→ **PROMPT**: First find the line with "Click the Audience people icon" in the entries below, then set down exactly every line through the line with "This screenshot has width=727, height=545.", that line included.

→ **EXERCISE INPUT**:

· · · · ·

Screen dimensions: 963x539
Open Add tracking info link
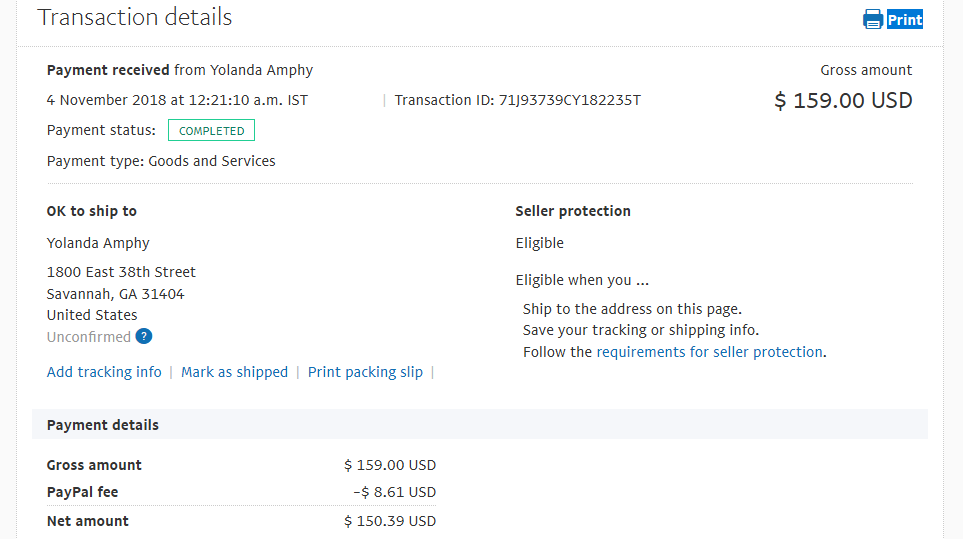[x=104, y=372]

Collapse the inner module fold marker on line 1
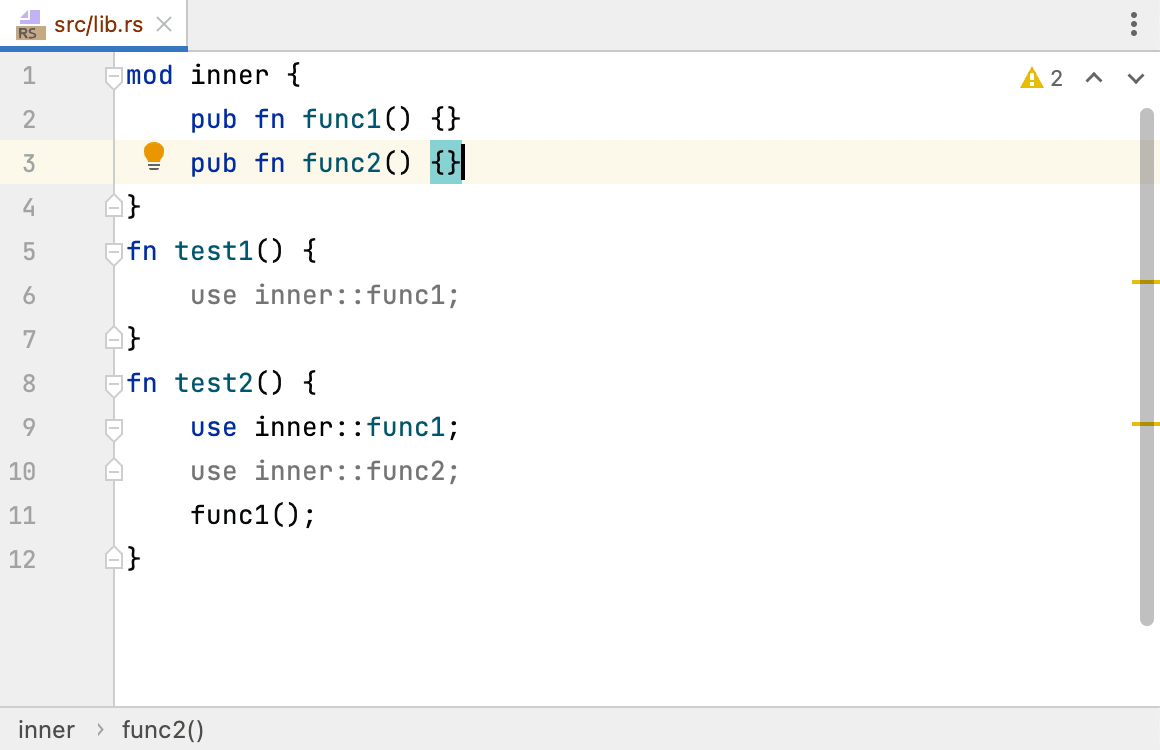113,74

· · · · ·

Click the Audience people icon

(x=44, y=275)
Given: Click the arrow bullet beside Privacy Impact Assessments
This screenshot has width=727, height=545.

· · · · ·

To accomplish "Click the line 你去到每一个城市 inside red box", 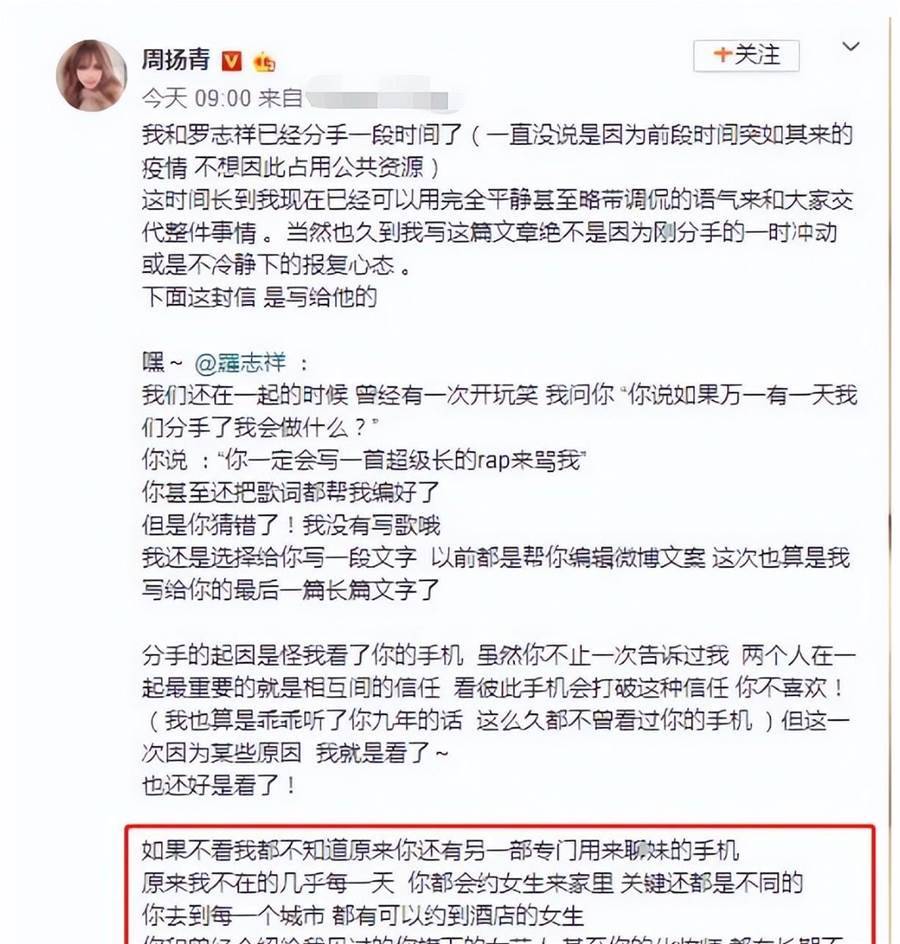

· · · · ·

→ **YOUR SOLUTION**:
Click the Audience people icon

(x=44, y=275)
Given: Click the arrow bullet beside Privacy Impact Assessments
This screenshot has width=727, height=545.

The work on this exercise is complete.